— START The data —
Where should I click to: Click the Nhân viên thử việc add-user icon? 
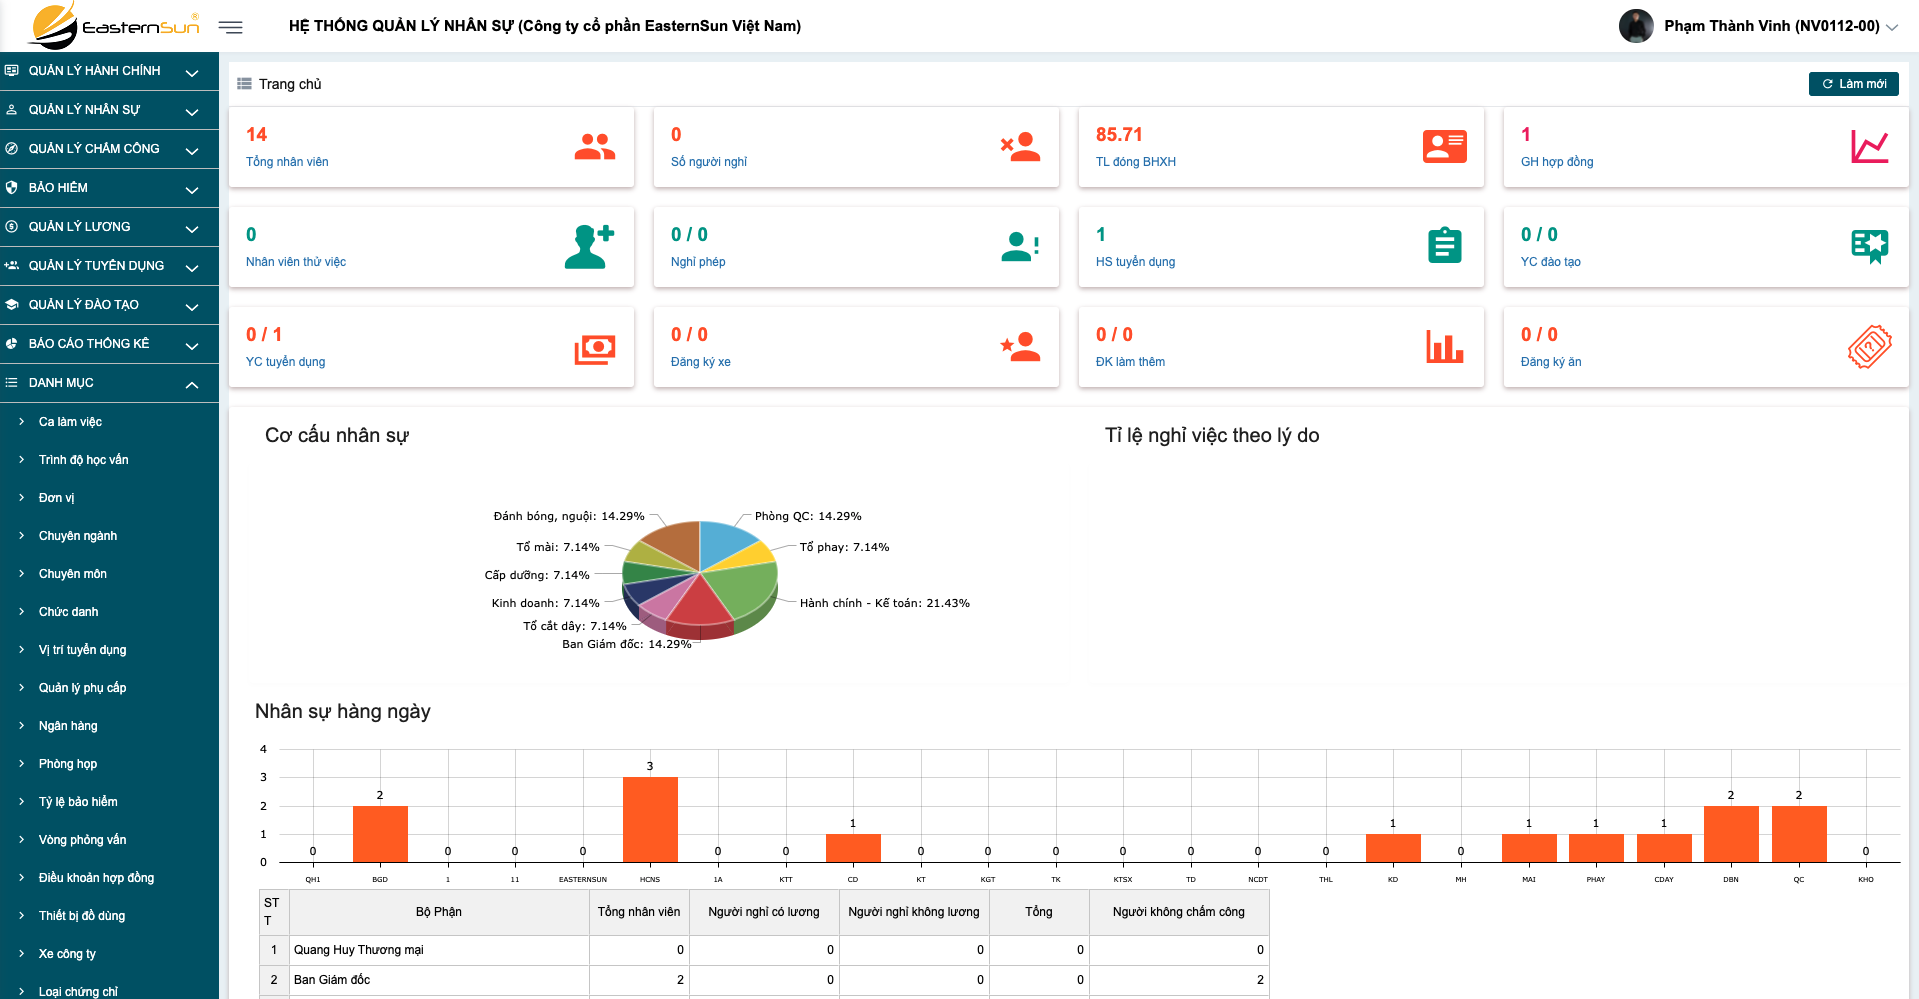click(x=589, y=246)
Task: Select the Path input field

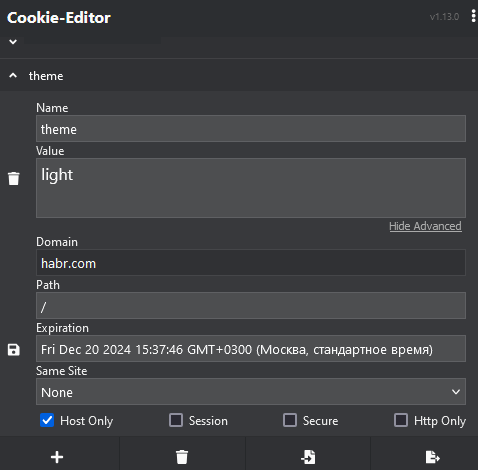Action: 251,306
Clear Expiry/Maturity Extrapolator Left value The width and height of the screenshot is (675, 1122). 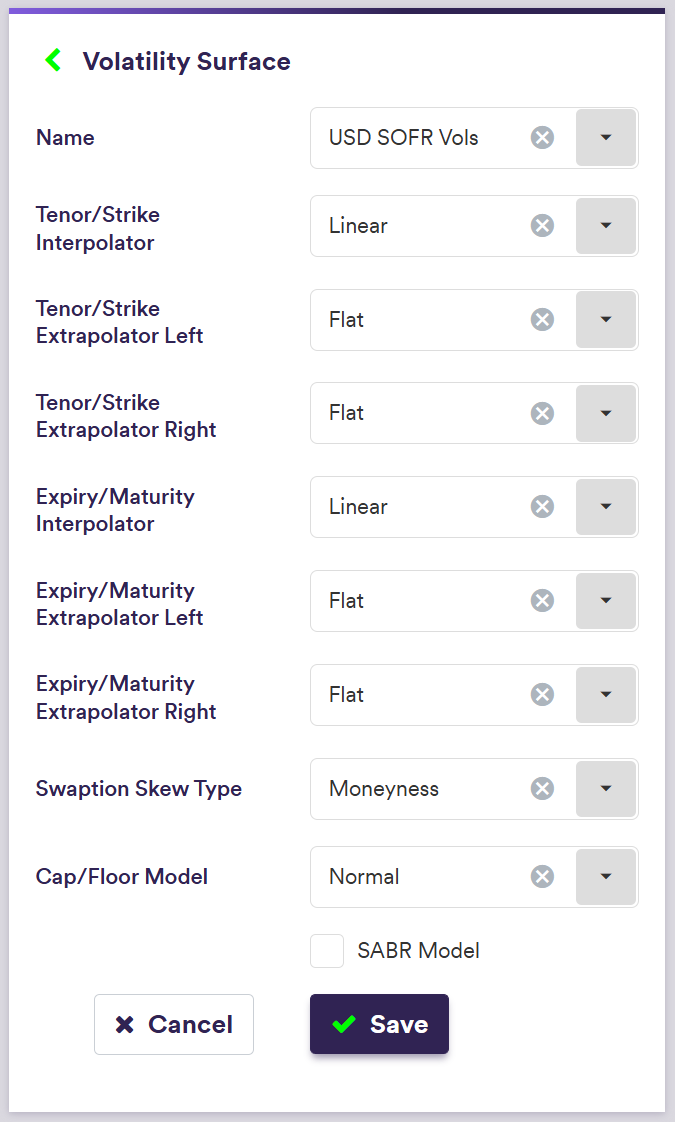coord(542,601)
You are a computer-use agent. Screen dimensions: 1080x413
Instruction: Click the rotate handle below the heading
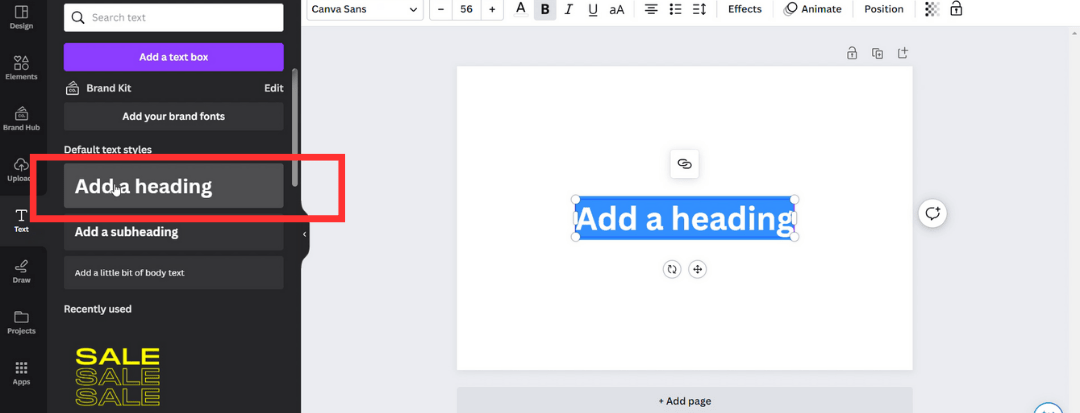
— END The data —
§ Directions for this task: Set down the data exactly, from the line containing "You are a computer-use" through the end of the data, both ends included. Leave the pictures out.

§ Exercise answer:
You are a computer-use agent. Screen dimensions: 1080x413
Instruction: Click the rotate handle below the heading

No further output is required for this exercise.